Let’s start with the packet capture engine. We’ll use Scapy for this. Scapy is a networking library that allows us to perform network and network-related operations using Python.

First, we’ll define our PacketCapture class that will serve as the basis of our IDS.

from scapy.all import sniff, IP, TCP
from collections import defaultdict
import threading
import queue

class PacketCapture:
    def __init__(self):
        self.packet_queue = queue.Queue()
        self.stop_capture = threading.Event()

    def packet_callback(self, packet):
        if IP in packet and TCP in packet:
            self.packet_queue.put(packet)

    def start_capture(self, interface="eth0"):
        def capture_thread():
            sniff(iface=interface,
                  prn=self.packet_callback,
                  store=0,
                  stop_filter=lambda _: self.stop_capture.is_set())

        self.capture_thread = threading.Thread(target=capture_thread)
        self.capture_thread.start()

    def stop(self):
        self.stop_capture.set()
        self.capture_thread.join()

Let’s quickly walk through the code and understand what these functions do. For this, you will be using threading and queues to efficiently process and capture network packets.

The init method initializes the class by creating a queue.Queue to store captured packets and a threading Event to control when the packet capture should stop. The packet_callback method acts as a handler for each captured packet and checks if the packet contains both IP and TCP layers. If so, it adds it to the queue for further processing.

The start_capture method begins capturing packets on a specified interface (defaulting to eth0 to capture packets from the Ethernet interface). Run ifconfig to understand the available interfaces and select the appropriate interface from the list.

The function spawns a separate thread to run Scapy’s sniff function, which continuously monitors the interface for packets. The stop_filter parameter ensures the capture stops when the stop_capture event is triggered.

The stop method stops the capture by setting the stop_capture event and waits for the thread to finish execution, ensuring the process terminates cleanly. This design allows for seamless real-time packet capturing without blocking the main thread.

Building the Traffic Analysis Module

Now, let’s write the traffic analysis module. This module will process captured packets and extract relevant features.

class TrafficAnalyzer:
    def __init__(self):
        self.connections = defaultdict(list)
        self.flow_stats = defaultdict(lambda: {
            'packet_count': 0,
            'byte_count': 0,
            'start_time': None,
            'last_time': None
        })

    def analyze_packet(self, packet):
        if IP in packet and TCP in packet:
            ip_src = packet[IP].src
            ip_dst = packet[IP].dst
            port_src = packet[TCP].sport
            port_dst = packet[TCP].dport

            flow_key = (ip_src, ip_dst, port_src, port_dst)
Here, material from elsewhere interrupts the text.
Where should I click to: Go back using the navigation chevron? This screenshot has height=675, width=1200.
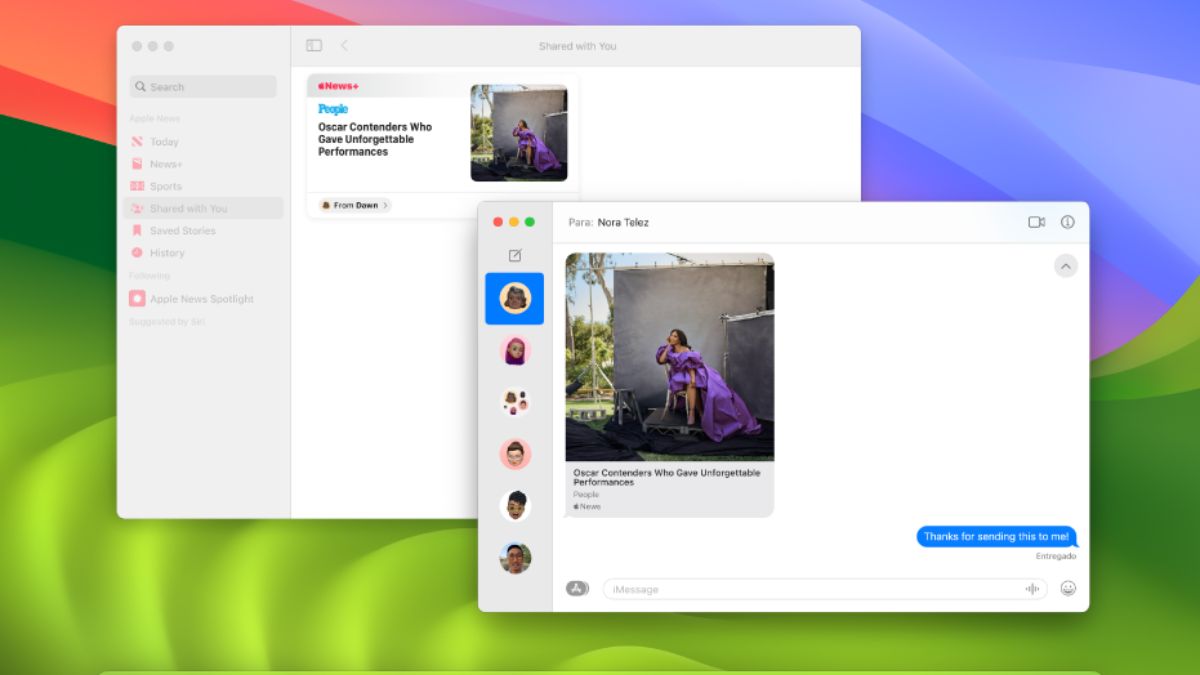tap(345, 45)
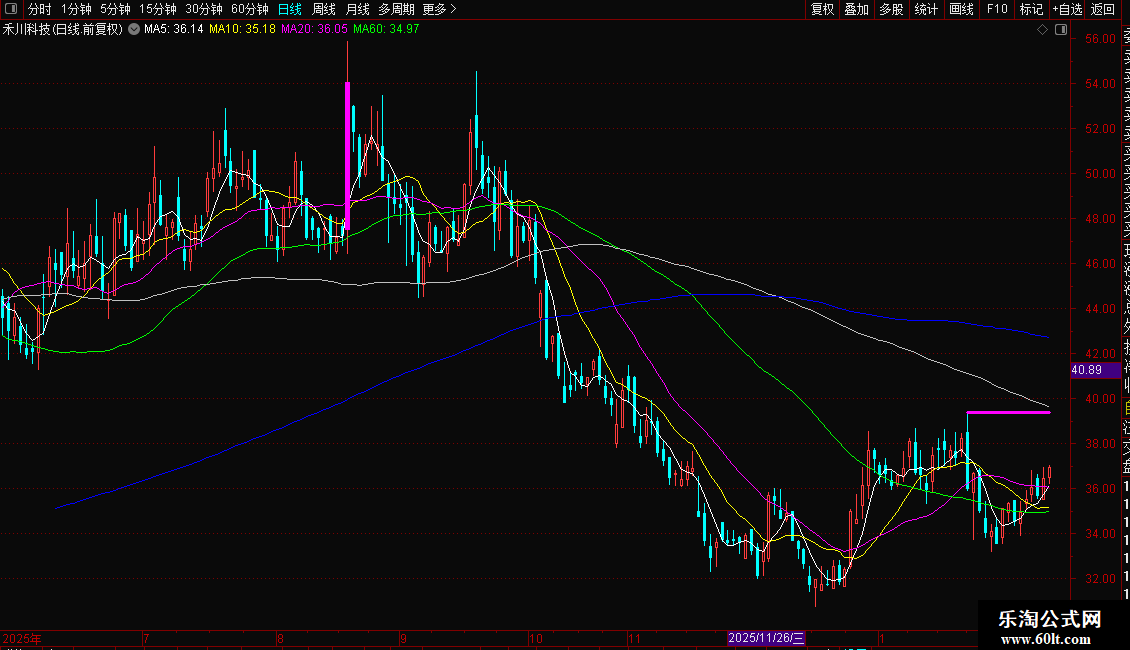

            # Update flow statistics
            stats = self.flow_stats[flow_key]
            stats['packet_count'] += 1
            stats['byte_count'] += len(packet)
            current_time = packet.time

            if not stats['start_time']:
                stats['start_time'] = current_time
            stats['last_time'] = current_time

            return self.extract_features(packet, stats)

    def extract_features(self, packet, stats):
        return {
            'packet_size': len(packet),
            'flow_duration': stats['last_time'] - stats['start_time'],
            'packet_rate': stats['packet_count'] / (stats['last_time'] - stats['start_time']),
            'byte_rate': stats['byte_count'] / (stats['last_time'] - stats['start_time']),
            'tcp_flags': packet[TCP].flags,
            'window_size': packet[TCP].window
        }

In this code section, we define the TrafficAnalyzer class to analyze network traffic. Here we track connection flows and calculate statistics for packets in real time. We use the defaultdict data structure in Python to manage connections and flow statistics by organizing data by unique flows.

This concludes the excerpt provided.